2012 Political Ad Spending Passes $500 Million

Today we learn that political ad spending so far in 2012 has already surpassed the amount spent in all of the 2008 election cycle:

Campaign spending on radio and television advertising has crossed the half-billion-dollar mark.

With the $37 million being spent this week on political advertising — including the campaigns and the Super PACs that support them — the grand total for this campaign is now more than $512 million, about the amount spent on advertising in the entire 2008 general election, according to an NBC News/Smart Media Group Delta analysis.

Almost half of that money is coming from outside groups, like Super PACs — and the vast majority of the outside money is going to support presumptive Republican nominee Mitt Romney.

Outside groups have spent a whopping $238 million on the 2012 general-election campaign. And about $9 out of every $10 – in total, $205 million – spent by an outside group is going to support Romney or hammer President Obama.

By contrast, outside groups supporting Obama have spent $33 million, accounting for 14 percent of the total ad spending on the incumbent president’s behalf, including efforts by Obama’s own campaign.
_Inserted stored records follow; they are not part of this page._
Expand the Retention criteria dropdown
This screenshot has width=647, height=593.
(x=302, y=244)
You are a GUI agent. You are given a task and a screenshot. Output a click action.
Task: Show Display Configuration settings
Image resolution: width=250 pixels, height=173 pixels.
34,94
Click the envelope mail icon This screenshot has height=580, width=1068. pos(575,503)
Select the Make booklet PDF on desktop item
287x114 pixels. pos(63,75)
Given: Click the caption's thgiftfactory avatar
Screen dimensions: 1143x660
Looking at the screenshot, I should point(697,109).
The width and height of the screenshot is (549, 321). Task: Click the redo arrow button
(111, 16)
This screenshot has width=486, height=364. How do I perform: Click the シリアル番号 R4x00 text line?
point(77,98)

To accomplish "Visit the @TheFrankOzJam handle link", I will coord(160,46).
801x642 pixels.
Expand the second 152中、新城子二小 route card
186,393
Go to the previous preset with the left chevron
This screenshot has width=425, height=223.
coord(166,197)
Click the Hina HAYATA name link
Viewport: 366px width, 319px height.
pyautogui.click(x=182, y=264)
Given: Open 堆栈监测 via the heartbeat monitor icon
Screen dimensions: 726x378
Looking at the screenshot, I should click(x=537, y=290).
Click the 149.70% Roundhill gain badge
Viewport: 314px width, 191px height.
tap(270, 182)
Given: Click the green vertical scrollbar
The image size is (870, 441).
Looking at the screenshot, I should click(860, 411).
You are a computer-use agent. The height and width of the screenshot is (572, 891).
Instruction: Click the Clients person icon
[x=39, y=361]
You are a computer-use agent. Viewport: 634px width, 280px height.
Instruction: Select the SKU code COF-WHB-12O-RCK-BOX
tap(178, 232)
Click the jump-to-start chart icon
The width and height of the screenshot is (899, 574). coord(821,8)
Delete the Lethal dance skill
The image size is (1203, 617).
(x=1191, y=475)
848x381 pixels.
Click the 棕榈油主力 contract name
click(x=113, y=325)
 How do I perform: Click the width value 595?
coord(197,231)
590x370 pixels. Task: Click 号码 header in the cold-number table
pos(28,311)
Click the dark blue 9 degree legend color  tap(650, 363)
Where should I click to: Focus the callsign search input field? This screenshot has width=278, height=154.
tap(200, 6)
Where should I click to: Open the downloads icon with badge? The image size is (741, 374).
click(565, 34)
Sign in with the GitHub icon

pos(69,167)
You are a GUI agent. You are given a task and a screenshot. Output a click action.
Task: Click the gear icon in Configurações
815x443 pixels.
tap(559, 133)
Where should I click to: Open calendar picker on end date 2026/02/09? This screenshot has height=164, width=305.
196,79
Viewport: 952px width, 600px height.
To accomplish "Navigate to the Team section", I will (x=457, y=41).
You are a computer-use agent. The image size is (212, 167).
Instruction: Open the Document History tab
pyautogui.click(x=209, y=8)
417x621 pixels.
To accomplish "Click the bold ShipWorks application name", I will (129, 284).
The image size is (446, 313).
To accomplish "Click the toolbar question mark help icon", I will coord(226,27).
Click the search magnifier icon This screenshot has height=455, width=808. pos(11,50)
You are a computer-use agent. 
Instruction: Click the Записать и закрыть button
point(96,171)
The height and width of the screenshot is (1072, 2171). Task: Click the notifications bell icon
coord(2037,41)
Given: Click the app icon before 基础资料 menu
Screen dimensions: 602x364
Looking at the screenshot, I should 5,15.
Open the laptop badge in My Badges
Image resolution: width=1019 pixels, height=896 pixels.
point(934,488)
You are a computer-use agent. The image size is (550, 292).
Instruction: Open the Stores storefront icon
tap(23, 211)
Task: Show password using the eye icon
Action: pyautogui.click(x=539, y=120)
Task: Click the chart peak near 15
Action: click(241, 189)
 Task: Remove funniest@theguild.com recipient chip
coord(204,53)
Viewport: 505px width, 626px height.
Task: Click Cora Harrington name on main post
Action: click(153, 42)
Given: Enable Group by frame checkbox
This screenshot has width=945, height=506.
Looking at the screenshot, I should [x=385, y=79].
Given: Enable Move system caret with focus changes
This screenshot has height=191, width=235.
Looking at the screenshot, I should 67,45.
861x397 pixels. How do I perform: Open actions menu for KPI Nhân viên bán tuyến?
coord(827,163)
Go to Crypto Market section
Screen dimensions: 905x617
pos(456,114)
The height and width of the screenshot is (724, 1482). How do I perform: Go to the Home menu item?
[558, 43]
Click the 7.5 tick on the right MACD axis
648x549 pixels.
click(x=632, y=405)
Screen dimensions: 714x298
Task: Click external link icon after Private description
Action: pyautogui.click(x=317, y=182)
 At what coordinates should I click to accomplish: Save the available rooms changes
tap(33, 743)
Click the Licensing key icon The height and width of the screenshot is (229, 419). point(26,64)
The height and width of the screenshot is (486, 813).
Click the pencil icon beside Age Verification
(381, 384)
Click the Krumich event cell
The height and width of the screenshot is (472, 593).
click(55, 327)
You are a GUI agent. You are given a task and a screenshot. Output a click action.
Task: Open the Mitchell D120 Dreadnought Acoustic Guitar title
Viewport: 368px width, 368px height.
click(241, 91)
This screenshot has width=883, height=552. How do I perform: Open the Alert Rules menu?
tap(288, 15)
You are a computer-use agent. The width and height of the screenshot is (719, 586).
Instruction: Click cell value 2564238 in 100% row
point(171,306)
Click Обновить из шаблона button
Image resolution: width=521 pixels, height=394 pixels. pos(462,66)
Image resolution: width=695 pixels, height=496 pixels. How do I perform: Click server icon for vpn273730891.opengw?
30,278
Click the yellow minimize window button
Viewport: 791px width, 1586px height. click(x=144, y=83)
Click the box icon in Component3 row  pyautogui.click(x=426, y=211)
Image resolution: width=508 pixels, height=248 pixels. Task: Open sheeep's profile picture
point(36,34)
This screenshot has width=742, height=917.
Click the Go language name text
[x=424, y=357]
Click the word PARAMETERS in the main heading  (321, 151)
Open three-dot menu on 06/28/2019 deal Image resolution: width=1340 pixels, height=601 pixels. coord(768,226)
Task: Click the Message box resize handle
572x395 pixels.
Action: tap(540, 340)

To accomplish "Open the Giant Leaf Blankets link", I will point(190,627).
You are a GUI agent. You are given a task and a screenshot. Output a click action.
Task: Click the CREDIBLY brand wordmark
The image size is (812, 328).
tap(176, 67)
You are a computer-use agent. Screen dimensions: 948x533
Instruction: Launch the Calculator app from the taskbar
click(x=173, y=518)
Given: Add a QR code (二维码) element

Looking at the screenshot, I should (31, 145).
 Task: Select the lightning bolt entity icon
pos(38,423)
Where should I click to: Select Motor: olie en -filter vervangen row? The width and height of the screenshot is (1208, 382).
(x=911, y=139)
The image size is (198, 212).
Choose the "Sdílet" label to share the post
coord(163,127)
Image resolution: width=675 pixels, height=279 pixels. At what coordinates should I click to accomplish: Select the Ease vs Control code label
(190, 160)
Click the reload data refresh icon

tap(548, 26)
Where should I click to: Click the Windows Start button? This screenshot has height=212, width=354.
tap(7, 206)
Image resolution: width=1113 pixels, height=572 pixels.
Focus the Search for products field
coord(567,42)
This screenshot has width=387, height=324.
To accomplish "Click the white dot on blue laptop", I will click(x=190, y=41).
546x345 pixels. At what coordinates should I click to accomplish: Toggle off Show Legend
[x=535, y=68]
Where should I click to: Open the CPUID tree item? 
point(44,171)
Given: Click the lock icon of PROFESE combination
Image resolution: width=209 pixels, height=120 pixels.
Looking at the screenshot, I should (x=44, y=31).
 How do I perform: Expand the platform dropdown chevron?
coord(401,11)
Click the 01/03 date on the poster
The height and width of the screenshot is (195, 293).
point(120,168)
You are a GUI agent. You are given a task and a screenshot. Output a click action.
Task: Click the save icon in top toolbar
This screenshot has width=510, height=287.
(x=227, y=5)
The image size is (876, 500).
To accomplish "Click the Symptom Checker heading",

Put another way, just 25 percent of all the ads that are intended to benefit Romney have come from the former Massachusetts governor’s campaign; outside groups, including super PACs, have made up the difference. By contrast, 86 percent of the total advertising effort meant to boost Obama has come from the president’s own campaign.

When it comes to which entities have spent the most money, though, the Obama campaign still tops the list:

Obama’s campaign is still far and away the largest-single spender, checking in at $207 million.

Crossroads is the second-biggest spender at $105 million — $59 million from Crossroads GPS, a 501(c)4, and $46 million from the Super PAC American Crossroads.

The Romney campaign comes in third at just $67 million. But with outside groups’ help, Romney and his supporters — or Team Romney — are outspending President Obama and his allies — Team Obama — $273 million to $239 million.

For the past month, Team Romney has outspent Team Obama by nearly 2-to-1. But that margin is up to 2.5-to-1 this week — with Team Romney outspending Team Obama $25.8 million to $11.1 million.

Part of that is the Romney campaign is almost on par with the Obama campaign this week. The Romney campaign is spending $8.4 million to the Obama camp’s $9.9 million.

With just 81 days left until Election Day, you can expect the pace of spending to increase and the grand total to be far higher than it is today. Some have estimated that we’d see $1 billion spend on ads this cycle. I suppose that’s possible, but it seems more likely we’ll end up somewhere in the $700 million neighborhood when it’s all over.

FILED UNDER: Campaign 2012, Quick Takes, US Politics
Doug Mataconis
About Doug Mataconis
Doug holds a B.A. in Political Science from Rutgers University and J.D. from George Mason University School of Law. He joined the staff of OTB in May 2010 and contributed a staggering 16,483 posts before his retirement in January 2020.

Comments

  1. LaMont says:

    Put another way, just 25 percent of all the ads that are intended to benefit Romney have come from the former Massachusetts governor’s campaign….By contrast, 86 percent of the total advertising effort meant to boost Obama has come from the president’s own campaign.

    Yet…

    …with outside groups’ help, Romney and his supporters — or Team Romney — are outspending President Obama and his allies — Team Obama — $273 million to $239 million.

    This is your “free speech” hard at work! No way Romney stays this close in polls without the outside/special interest help.

  2. walt moffett says:

    Wasn’t public financing of presidential campaigns supposed to control campaign costs and level the playing field? Appears the candidates don’t think so.

  3. stonetools says:

    Is it obvious to everyone yet that the Citizens United decision was a gigantic own goal against democracy?
    In effect the guy who commands the most money is spending his way into at least equivalence, if not victory, issues be damned.